_Work task_. Determine how many lines in the records below contain "Open", then state that number alone.
··· Source data ···
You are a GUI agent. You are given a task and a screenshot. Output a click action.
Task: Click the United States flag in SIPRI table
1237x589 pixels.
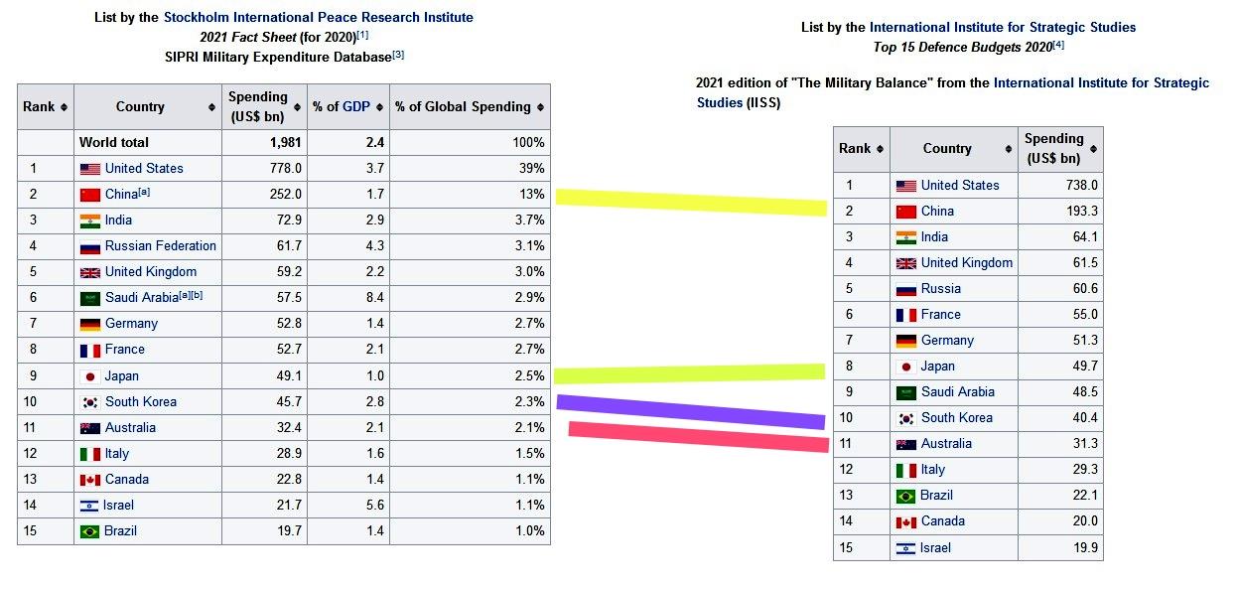pos(89,169)
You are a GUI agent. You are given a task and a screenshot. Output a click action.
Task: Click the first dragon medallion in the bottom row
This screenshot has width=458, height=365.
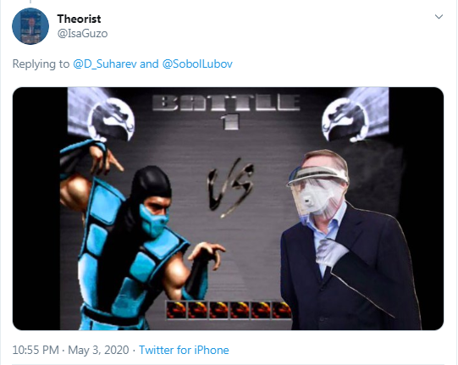point(176,310)
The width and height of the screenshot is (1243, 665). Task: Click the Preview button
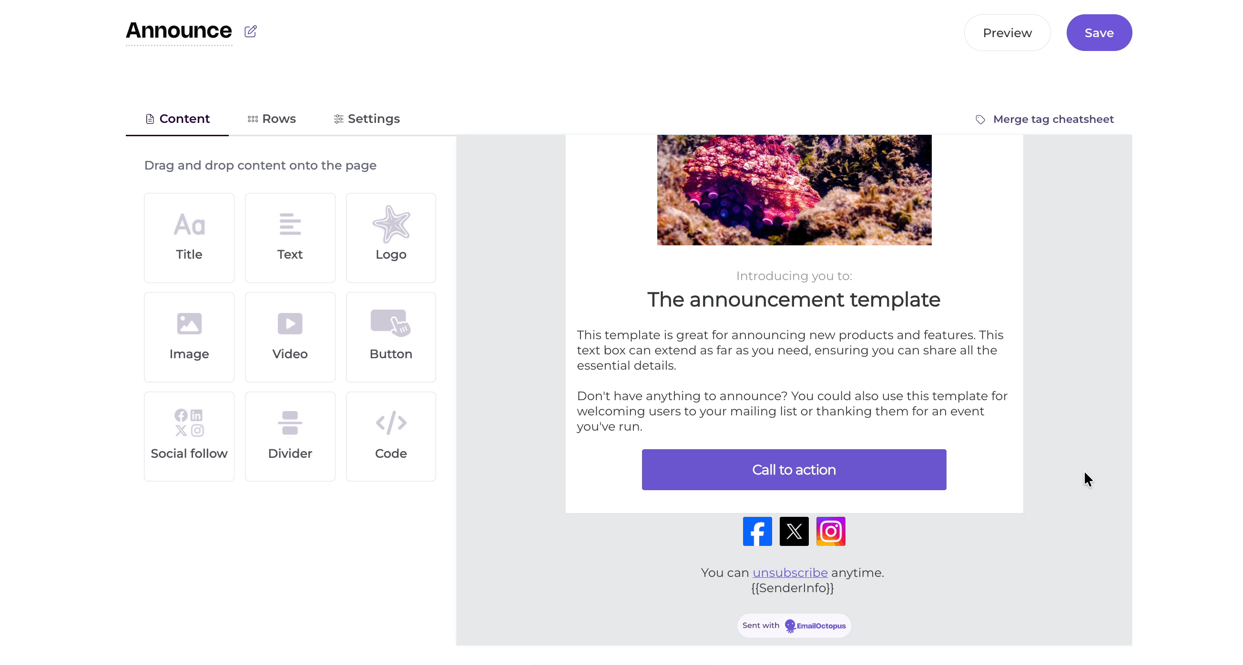click(x=1008, y=32)
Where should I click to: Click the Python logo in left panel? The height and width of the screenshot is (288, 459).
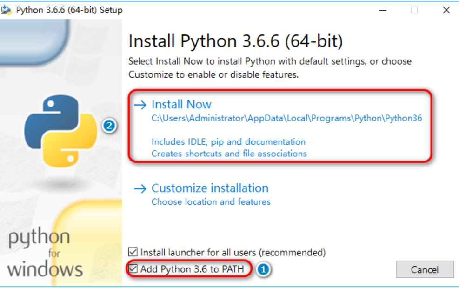tap(60, 131)
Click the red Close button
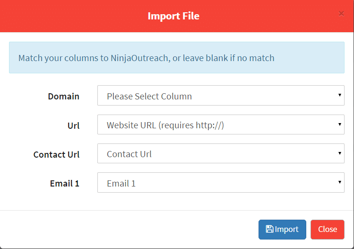 [x=328, y=229]
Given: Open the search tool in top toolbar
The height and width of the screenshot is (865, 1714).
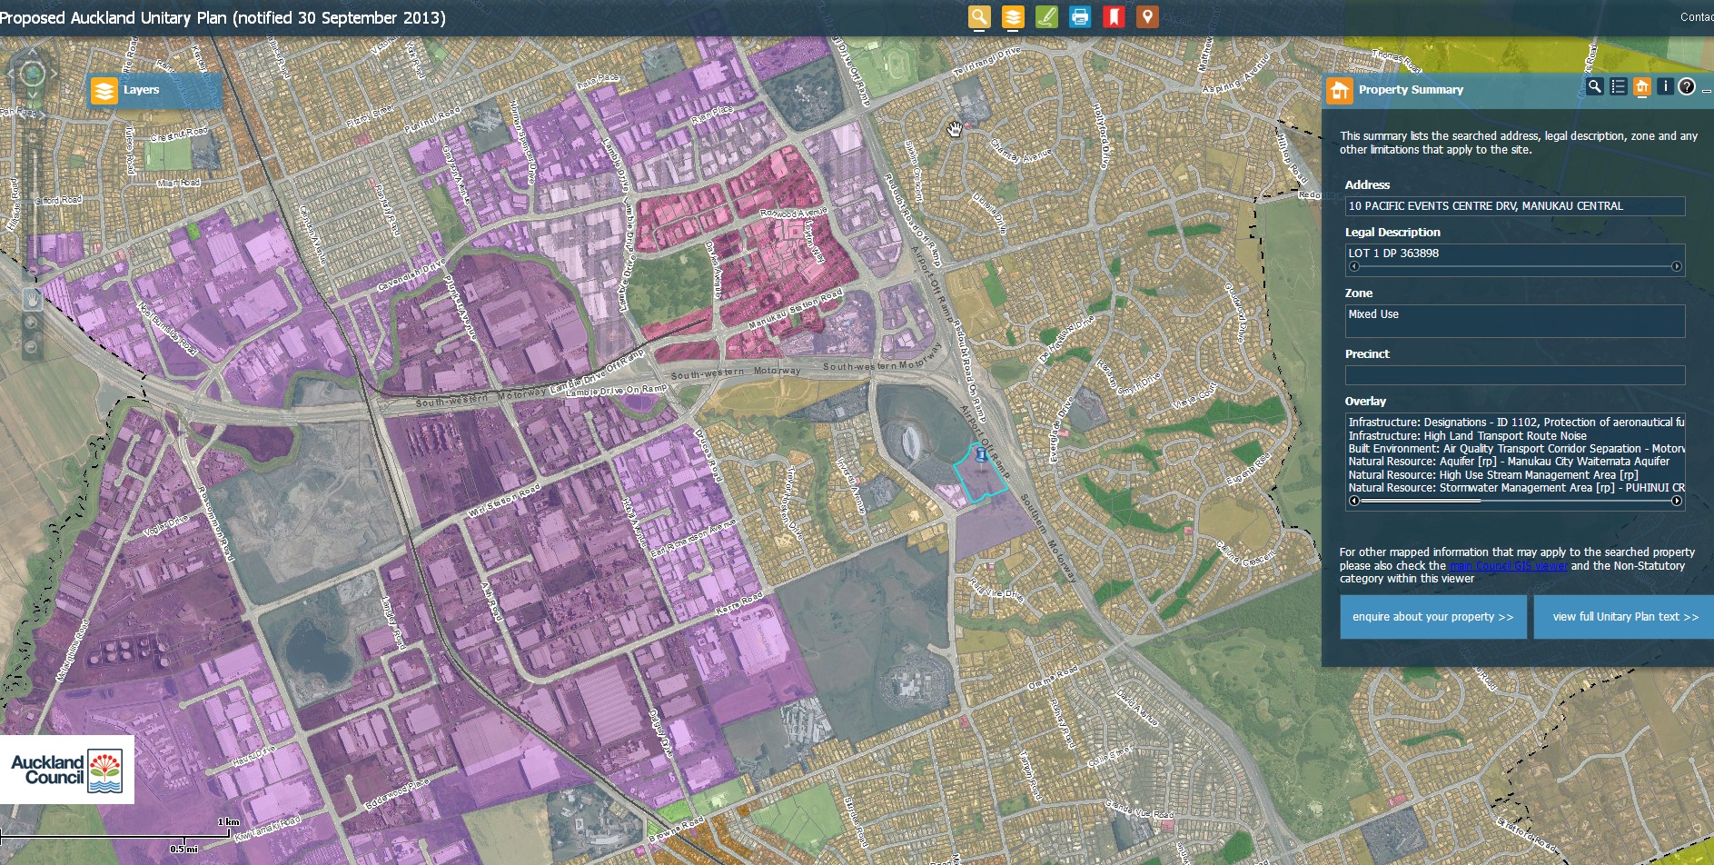Looking at the screenshot, I should (978, 17).
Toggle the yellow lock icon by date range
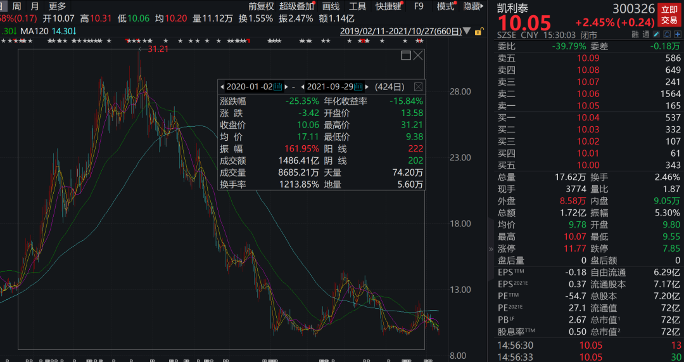The width and height of the screenshot is (684, 362). click(479, 32)
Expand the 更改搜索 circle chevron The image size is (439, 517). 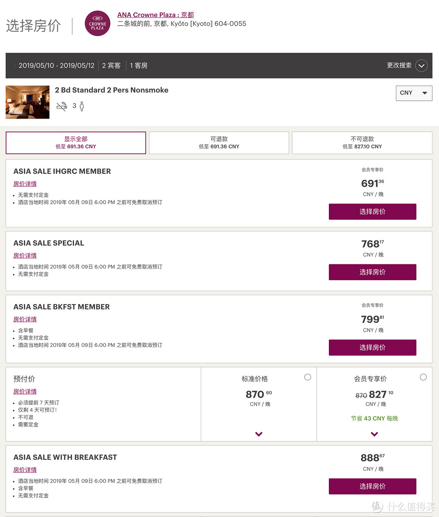(x=422, y=65)
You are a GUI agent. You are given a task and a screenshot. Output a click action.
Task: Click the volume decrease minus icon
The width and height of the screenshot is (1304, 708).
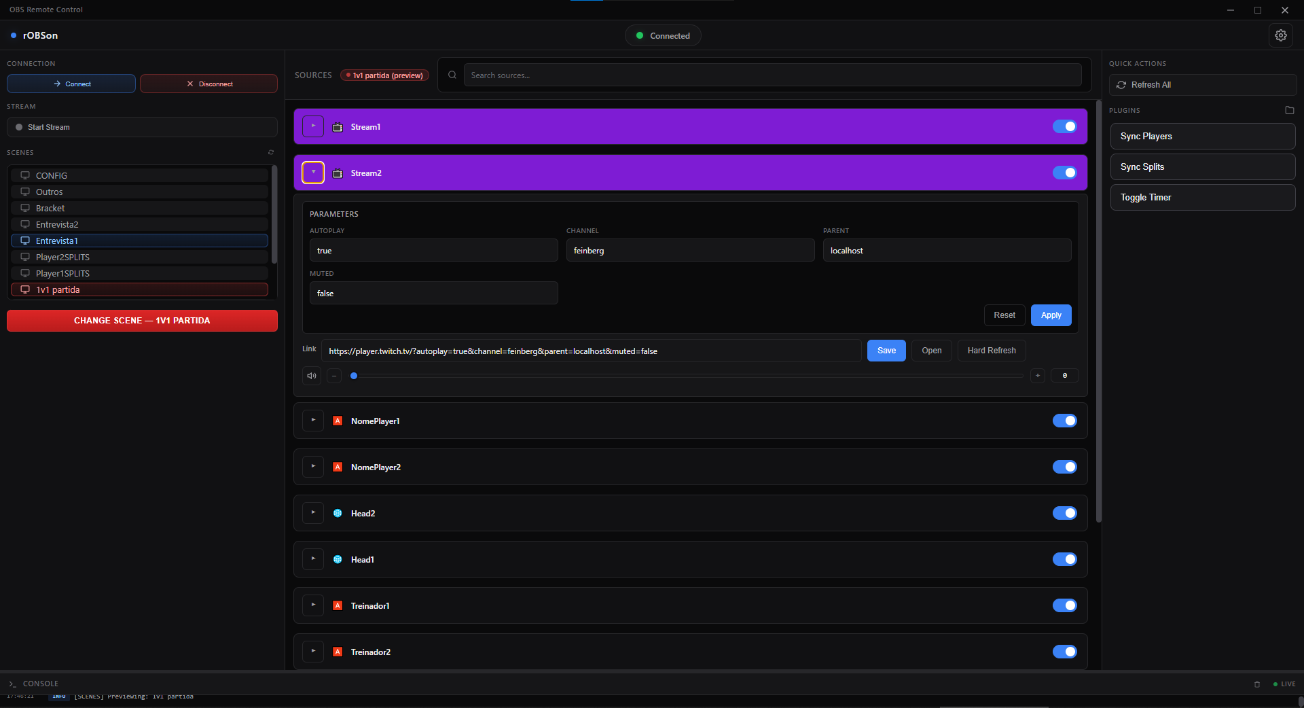[334, 376]
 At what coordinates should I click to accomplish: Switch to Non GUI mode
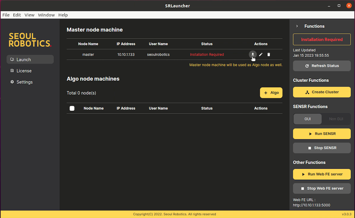pyautogui.click(x=336, y=119)
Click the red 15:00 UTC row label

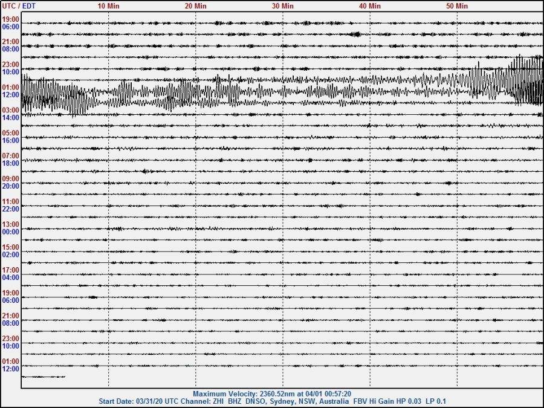10,247
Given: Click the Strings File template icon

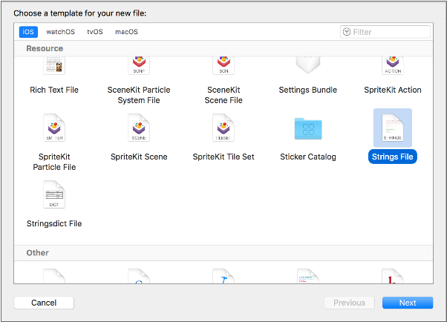Looking at the screenshot, I should pyautogui.click(x=393, y=129).
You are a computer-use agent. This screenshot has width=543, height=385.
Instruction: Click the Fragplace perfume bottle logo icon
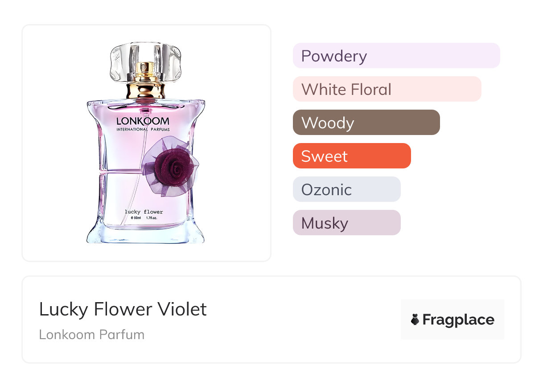415,319
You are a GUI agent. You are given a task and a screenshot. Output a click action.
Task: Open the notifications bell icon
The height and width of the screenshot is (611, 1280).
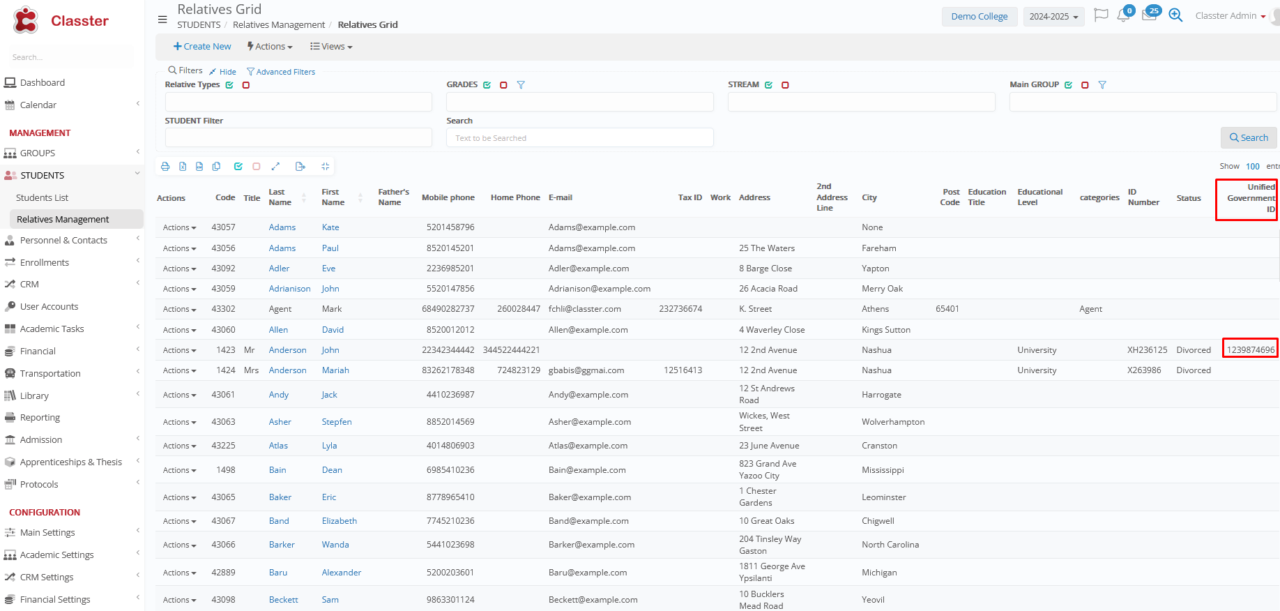click(1123, 15)
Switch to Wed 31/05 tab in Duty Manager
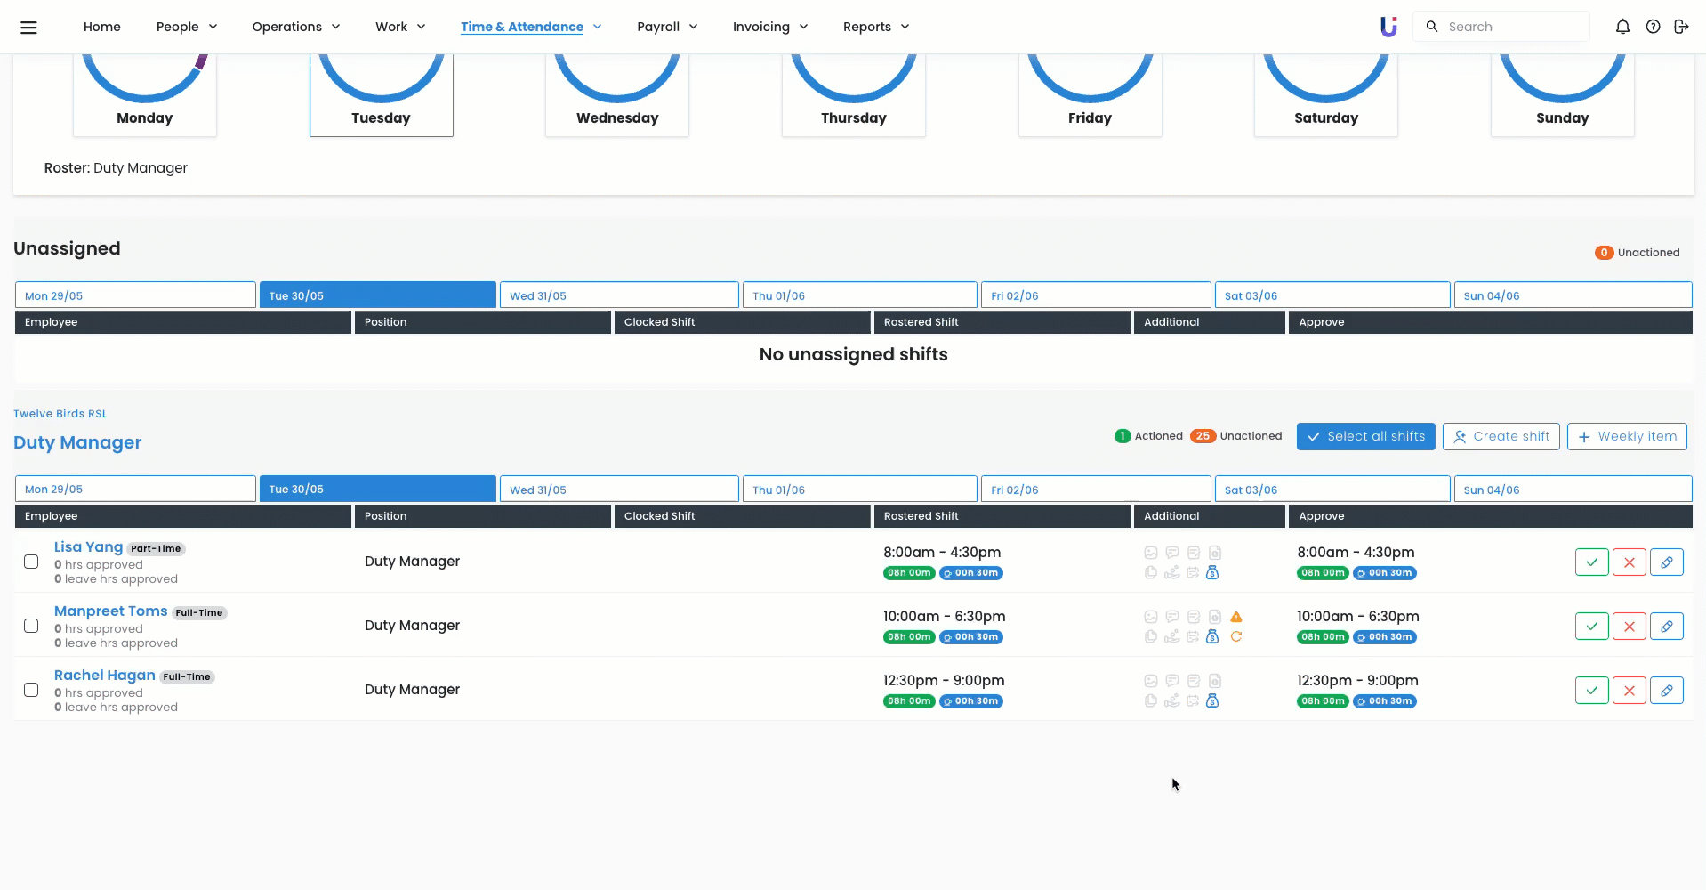The height and width of the screenshot is (890, 1706). pyautogui.click(x=619, y=490)
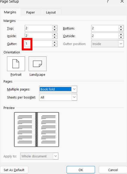
Task: Switch to the Layout tab
Action: coord(51,12)
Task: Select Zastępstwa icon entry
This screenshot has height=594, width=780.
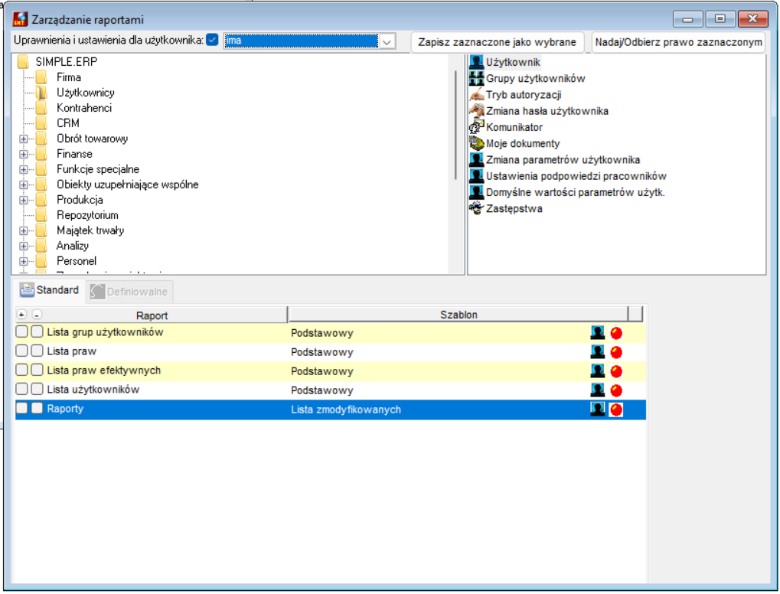Action: (x=476, y=208)
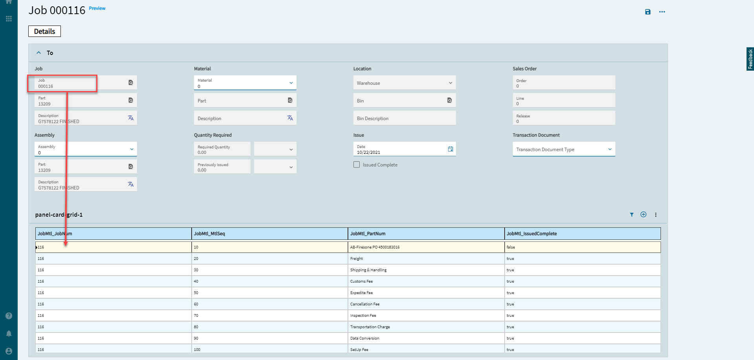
···
_Result below_. 2